Put it all together, and the stem cells that can squeeze through Bush’s loopholes are far less promising than they seemed two years ago while the general promise of embryonic stem cells burns brighter than ever. If you claim to have made an anguished moral decision, and the factual basis for that decision turns out to be faulty, you ought to reconsider, or your claim to moral anguish looks phony. But Bush’s moral anguish was suspect from the beginning because the policy it produced makes no sense.

The week-old embryos used for stem-cell research are microscopic clumps of cells, unthinking and unknowing, with fewer physical human qualities than a mosquito. Fetal-tissue research has used brain cells from aborted fetuses, but this is not that. Week-old, lab-created embryos have no brain cells.
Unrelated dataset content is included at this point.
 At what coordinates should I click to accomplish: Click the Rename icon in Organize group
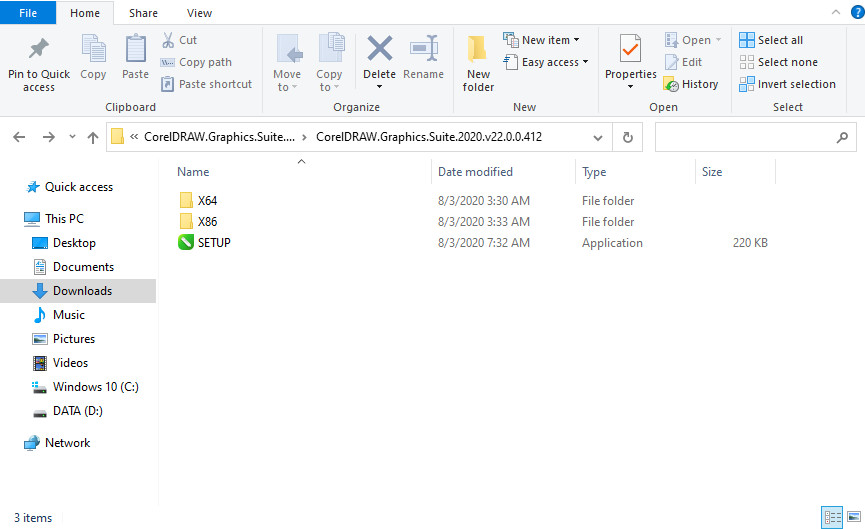click(x=423, y=50)
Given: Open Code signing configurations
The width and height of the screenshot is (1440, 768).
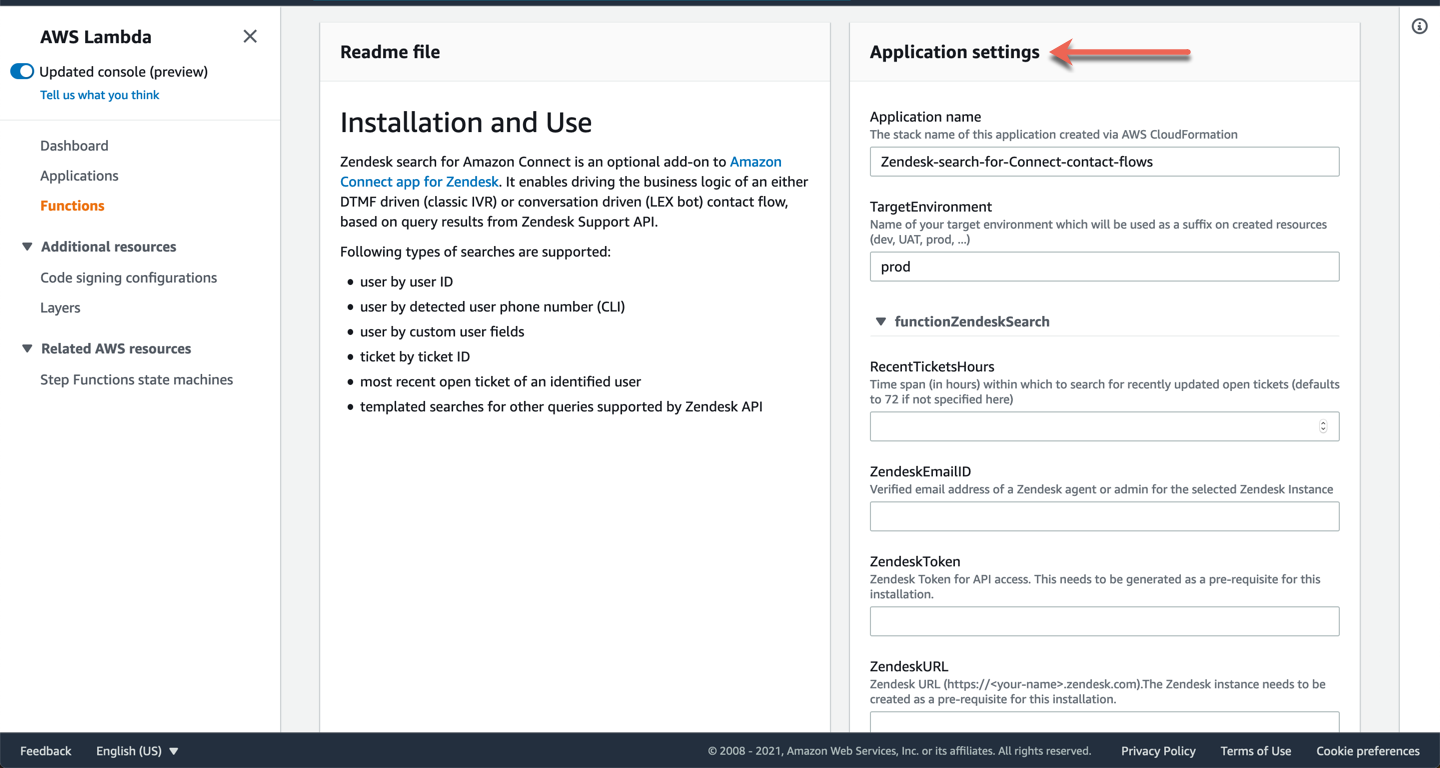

Furthermore, not a single embryo dies because of stem-cell research, which simply uses a tiny fraction of the embryos that live and die as a routine part of procedures at fertility clinics. And actual stem-cell therapy for real patients, if it is allowed to develop, will not even need these surplus embryos. Once a usable line is developed from an embryo, the cells for treatment can be developed in a laboratory.

None of this matters if you believe that a microscopic embryo is a human being with the same human rights as you and me. George W. Bush claims to believe that, and you have to believe something like that to justify your opposition to stem-cell research. But Bush cannot possibly believe that embryos are full human beings, or he would surely oppose modern fertility procedures that create and destroy many embryos for each baby they bring into the world. Bush does not oppose modern fertility treatments. He even praised them in his anti-stem-cell speech.

It’s not a complicated point. If stem-cell research is morally questionable, the procedures used in fertility clinics are worse. You cannot logically outlaw the one and praise the other. And surely logical coherence is a measure of moral sincerity.

If he’s got both his facts and his logic wrong—and he has—Bush’s alleged moral anguish on this subject is unimpressive. In fact, it is insulting to the people (including me) whose lives could be saved or redeemed by the medical breakthroughs Bush’s stem-cell policy is preventing.

This is not a policy disagreement. Or rather, it is not only a policy disagreement. If the president is not a complete moron—and he probably is not—he is a hardened cynic, staging moral anguish he does not feel, pandering to people he cannot possibly agree with, and sacrificing the future of many American citizens for short-term political advantage.

Is that a good enough reason to dislike him personally?